Analysts breakdown foreclosures for lawmakers
The head of an independent Southern Nevada research firm told lawmakers Monday nearly 60 percent of homes in foreclosure there are not occupied by their owners.
That means they are either rentals or homes purchased by speculators during the housing boom of the past couple of years.
Jeremy Aguero, of Applied Analysis in Las Vegas, said of the nearly 30,000 unsold homes on the market, 42 percent are vacant and another 11 percent occupied by renters.
He was joined in testimony before a legislative committee studying the housing market in Nevada by Doug Duncan, economist for the Mortgage Bankers Association.
Duncan said Nevada, California, Arizona and Florida are in the same situation and the cause is a mix of over-development and speculative investment.
“Housing construction should be in proportion to population growth but there’s been a dramatic increase in housing construction compared to population growth,” he said. “That probably indicates over-building. There’s a massive supply of houses on the market.”
The housing market took off, especially in Southern Nevada, in 2004-2005. Homes sold within hours after they went on the market, driving prices up relentlessly. The demand drew developers from around the nation, getting permits to put up thousands of new homes, especially in the Las Vegas Valley.
Aguero said the average sale prices of a new home in 2001 was $170,000. Now, he said, it’s $305,000 and that’s down a bit from last year.
Many of them were bought by speculators in Nevada and California hoping to score big profits.
But the market has effectively collapsed, not just in Nevada but nationwide. Homes are now on the market for months, selling sporadically when owners agree to drop prices. And with adjustable-rate mortgages beginning to trigger, many homeowners and investors are finding they can’t afford their new, higher payments.
Duncan said the percentage of loans delinquent in Nevada was 2.8 percent in June 2006. This past June, he said, it was 4.8 percent. He said it’s still lower than the national delinquency rate but said it’s probably tied to the high percentage of homes owned by speculators.

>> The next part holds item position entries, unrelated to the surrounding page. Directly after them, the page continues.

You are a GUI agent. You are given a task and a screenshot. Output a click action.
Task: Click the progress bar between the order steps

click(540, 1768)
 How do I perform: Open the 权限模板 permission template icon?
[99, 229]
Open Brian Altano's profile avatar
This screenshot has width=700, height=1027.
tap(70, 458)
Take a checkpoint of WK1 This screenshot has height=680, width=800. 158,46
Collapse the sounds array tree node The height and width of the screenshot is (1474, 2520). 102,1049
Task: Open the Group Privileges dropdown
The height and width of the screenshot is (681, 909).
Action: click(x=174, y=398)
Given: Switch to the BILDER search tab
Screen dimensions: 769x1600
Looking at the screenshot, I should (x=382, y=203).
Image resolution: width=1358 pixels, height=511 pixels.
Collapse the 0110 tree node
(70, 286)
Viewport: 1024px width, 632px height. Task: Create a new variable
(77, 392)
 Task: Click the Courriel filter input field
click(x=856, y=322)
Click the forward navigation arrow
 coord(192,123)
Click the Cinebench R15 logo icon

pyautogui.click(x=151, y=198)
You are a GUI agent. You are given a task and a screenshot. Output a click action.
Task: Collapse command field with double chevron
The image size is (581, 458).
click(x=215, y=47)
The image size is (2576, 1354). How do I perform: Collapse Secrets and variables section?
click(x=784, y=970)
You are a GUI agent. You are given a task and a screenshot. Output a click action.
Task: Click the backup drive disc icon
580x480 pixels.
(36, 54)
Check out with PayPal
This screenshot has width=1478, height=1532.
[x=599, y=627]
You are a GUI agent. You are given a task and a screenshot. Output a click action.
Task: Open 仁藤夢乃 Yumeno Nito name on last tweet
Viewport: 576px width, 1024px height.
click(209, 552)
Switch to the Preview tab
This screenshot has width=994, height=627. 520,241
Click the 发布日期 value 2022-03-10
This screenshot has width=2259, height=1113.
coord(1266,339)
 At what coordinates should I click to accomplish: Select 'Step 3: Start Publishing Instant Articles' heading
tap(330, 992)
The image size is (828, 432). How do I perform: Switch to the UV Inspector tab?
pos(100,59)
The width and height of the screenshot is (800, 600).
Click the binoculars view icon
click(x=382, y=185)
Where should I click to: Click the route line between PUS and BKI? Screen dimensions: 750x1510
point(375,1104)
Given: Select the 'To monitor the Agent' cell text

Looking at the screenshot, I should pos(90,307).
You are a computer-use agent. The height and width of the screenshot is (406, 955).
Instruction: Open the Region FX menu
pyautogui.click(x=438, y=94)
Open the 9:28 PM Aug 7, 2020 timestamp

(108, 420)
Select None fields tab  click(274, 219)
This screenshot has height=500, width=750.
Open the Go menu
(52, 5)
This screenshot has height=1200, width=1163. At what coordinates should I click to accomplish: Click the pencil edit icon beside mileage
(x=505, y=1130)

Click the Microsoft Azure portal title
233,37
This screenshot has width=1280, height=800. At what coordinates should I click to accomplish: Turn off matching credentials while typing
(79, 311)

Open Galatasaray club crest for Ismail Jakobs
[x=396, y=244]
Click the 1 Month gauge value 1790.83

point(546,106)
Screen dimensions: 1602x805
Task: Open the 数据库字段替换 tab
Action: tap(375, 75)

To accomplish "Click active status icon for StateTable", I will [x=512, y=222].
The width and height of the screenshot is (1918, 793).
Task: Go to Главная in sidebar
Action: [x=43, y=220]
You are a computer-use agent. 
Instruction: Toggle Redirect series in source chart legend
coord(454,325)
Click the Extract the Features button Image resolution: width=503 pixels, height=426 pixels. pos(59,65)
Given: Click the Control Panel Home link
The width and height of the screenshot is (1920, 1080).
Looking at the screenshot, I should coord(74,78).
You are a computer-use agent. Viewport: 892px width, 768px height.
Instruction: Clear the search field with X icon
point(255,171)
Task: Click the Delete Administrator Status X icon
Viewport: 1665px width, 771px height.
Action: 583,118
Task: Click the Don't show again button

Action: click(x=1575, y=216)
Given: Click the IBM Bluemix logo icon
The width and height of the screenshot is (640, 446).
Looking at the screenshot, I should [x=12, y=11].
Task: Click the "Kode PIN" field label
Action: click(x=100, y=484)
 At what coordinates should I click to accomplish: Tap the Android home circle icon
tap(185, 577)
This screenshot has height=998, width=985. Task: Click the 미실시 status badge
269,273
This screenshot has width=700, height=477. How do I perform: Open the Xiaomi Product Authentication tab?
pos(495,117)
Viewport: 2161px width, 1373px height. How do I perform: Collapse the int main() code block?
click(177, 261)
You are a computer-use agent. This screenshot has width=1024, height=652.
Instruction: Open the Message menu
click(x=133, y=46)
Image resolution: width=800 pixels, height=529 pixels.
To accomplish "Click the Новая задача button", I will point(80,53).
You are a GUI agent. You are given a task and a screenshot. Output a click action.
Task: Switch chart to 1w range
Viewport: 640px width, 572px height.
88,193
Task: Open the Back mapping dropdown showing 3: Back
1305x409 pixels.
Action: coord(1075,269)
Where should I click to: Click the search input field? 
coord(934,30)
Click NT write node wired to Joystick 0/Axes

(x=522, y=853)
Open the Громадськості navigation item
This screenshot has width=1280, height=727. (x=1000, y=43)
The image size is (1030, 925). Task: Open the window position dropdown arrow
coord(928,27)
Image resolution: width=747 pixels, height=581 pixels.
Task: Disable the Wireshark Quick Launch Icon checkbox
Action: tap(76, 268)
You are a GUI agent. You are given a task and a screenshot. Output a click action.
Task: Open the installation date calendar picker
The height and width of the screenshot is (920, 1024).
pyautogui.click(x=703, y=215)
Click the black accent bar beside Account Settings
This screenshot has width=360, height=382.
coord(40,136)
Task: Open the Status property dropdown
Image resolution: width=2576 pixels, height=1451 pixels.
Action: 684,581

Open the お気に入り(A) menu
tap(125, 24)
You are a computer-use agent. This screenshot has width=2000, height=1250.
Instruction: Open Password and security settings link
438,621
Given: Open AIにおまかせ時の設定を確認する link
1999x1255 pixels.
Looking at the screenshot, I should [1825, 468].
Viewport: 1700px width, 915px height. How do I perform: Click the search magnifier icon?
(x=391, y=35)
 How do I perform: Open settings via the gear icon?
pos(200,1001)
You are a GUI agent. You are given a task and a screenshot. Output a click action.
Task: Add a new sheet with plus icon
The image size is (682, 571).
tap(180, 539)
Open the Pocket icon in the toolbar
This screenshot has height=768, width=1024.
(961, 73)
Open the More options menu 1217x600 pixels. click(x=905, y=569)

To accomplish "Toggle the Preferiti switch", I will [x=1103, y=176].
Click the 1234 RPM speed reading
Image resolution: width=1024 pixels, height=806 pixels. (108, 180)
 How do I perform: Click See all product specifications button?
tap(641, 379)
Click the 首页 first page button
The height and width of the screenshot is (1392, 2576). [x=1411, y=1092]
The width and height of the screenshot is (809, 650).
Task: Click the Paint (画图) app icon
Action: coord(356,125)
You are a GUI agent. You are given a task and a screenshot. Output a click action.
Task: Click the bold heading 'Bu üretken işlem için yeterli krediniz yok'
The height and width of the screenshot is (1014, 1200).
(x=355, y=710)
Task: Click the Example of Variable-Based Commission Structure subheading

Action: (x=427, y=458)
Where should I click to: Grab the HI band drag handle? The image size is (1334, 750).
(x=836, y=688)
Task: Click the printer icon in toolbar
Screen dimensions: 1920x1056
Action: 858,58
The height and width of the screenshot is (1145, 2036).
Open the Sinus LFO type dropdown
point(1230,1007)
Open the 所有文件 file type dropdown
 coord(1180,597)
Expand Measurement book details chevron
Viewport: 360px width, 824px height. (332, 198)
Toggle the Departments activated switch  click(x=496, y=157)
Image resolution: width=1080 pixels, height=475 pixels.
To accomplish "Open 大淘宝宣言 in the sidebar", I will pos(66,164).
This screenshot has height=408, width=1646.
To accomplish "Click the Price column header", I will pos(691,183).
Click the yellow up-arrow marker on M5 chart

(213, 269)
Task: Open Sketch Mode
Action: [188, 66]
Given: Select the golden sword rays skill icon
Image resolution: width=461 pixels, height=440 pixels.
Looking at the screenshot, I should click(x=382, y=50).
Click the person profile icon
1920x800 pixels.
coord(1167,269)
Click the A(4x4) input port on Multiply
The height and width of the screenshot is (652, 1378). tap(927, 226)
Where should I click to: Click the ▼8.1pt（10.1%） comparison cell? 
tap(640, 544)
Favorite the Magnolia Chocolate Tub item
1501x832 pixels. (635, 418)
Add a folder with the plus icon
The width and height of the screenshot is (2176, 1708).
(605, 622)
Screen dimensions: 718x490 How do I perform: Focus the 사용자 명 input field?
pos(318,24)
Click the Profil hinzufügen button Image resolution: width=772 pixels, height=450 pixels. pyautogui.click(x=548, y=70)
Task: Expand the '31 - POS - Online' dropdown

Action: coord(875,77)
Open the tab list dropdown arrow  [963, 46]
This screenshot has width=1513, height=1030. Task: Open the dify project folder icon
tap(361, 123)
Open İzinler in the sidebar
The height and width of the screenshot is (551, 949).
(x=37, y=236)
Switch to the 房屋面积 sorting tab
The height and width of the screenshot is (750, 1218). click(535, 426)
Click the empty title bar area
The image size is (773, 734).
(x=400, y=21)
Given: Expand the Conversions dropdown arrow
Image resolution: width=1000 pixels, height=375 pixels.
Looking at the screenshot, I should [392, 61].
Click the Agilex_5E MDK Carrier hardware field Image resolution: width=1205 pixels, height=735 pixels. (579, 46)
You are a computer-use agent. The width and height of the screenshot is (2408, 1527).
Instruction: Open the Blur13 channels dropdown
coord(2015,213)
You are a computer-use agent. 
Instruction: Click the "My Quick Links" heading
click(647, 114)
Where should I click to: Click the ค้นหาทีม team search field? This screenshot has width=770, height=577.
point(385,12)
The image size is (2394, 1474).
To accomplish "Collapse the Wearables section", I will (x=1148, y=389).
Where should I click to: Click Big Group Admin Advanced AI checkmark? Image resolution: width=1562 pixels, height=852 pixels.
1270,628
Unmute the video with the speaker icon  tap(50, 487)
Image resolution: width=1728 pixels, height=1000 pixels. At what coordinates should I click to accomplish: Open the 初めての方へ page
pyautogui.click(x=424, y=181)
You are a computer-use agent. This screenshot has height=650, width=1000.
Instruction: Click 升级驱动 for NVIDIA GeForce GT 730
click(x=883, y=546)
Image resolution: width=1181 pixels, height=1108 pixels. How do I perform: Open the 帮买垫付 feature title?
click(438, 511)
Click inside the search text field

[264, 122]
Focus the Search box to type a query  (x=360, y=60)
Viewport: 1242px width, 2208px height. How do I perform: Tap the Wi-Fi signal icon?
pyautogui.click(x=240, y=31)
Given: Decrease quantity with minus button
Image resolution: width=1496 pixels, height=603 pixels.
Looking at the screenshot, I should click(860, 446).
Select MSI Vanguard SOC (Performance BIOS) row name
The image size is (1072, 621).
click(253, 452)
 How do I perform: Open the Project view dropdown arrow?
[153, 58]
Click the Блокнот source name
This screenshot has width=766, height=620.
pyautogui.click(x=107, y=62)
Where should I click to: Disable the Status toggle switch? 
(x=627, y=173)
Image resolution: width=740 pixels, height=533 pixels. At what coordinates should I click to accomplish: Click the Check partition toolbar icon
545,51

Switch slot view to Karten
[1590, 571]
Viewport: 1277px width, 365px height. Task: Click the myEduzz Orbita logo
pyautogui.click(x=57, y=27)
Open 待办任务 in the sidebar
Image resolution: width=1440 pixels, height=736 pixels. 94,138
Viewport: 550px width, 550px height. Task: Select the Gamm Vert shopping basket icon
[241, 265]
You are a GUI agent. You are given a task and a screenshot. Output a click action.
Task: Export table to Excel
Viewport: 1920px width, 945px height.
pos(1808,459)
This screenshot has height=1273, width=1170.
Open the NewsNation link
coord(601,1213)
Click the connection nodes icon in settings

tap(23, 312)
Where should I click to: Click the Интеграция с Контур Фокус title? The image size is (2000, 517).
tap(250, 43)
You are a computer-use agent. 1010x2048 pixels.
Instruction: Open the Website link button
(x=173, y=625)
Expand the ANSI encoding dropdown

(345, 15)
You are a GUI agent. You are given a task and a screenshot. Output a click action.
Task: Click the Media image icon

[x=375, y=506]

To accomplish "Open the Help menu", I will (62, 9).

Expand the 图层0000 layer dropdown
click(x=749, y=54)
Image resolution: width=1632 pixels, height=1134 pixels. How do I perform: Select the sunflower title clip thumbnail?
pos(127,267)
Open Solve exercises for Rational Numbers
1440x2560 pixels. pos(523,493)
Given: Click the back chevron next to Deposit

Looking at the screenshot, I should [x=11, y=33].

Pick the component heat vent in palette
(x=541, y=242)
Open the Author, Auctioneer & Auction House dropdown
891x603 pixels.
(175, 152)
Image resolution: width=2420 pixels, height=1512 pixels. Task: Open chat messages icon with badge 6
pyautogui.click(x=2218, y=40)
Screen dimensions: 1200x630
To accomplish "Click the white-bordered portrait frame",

He said large numbers of those speculators who see their investment dropping in value and the market stalled “will simply turn in the keys and walk away.” When they do that, he said, the house doesn’t show as delinquent.
Aguero said there are more than 6,000 foreclosures in Nevada “in the pipe” today. And Duncan said the situation won’t turn around soon.
“We expect sales will continue to fall for some time,” he said.
He said up to 45 percent of loans made during the boom are “subprime,” which effectively means they were made to people who probably didn’t have good enough credit for that large a loan, and 42 percent have adjustable-rate mortgages.
Both men said prices of homes on the market are dropping.
Duncan said he expects housing prices to decline two years in a row for the first time since World War II. Compared to a year ago, he said, housing prices are down 9-10 percent, “and we expect them to fall further.”
Aguero and other economists and experts told the legislators that Nevada’s problems related to foreclosures and overbuilding are likely to get worse during 2008.
Duncan predicted that the problems with Nevada’s foreclosure rate and other housing industry woes won’t bottom out until late October 2008.
Keith Schwer, director of the Center for Business and Economic Research at the University of Nevada, Las Vegas, added that a drop in building permits should continue in 2008. But he said upcoming resort expansion should cut deeply into the number of vacant housing units – more than 27,000 – now on the market.
With some $36 billion in megaresort construction occurring in Las Vegas in the next few years, Aguero said the people holding new jobs created by the building activity will buy up homes now available on the market and probably need more.
“You won’t have enough housing stock for all the jobs in the near-term pipeline,” Aguero said after the legislative hearing, adding, “How many markets can you point to with a $36 billion investment in their core industry alone that have long-term housing problems? Very, very few.”
Nevada’s economy should be so strong by 2009 that a housing shortage may be the big concern rather than the current mortgage crisis and heavy surplus of homes for sale, he told lawmakers Monday.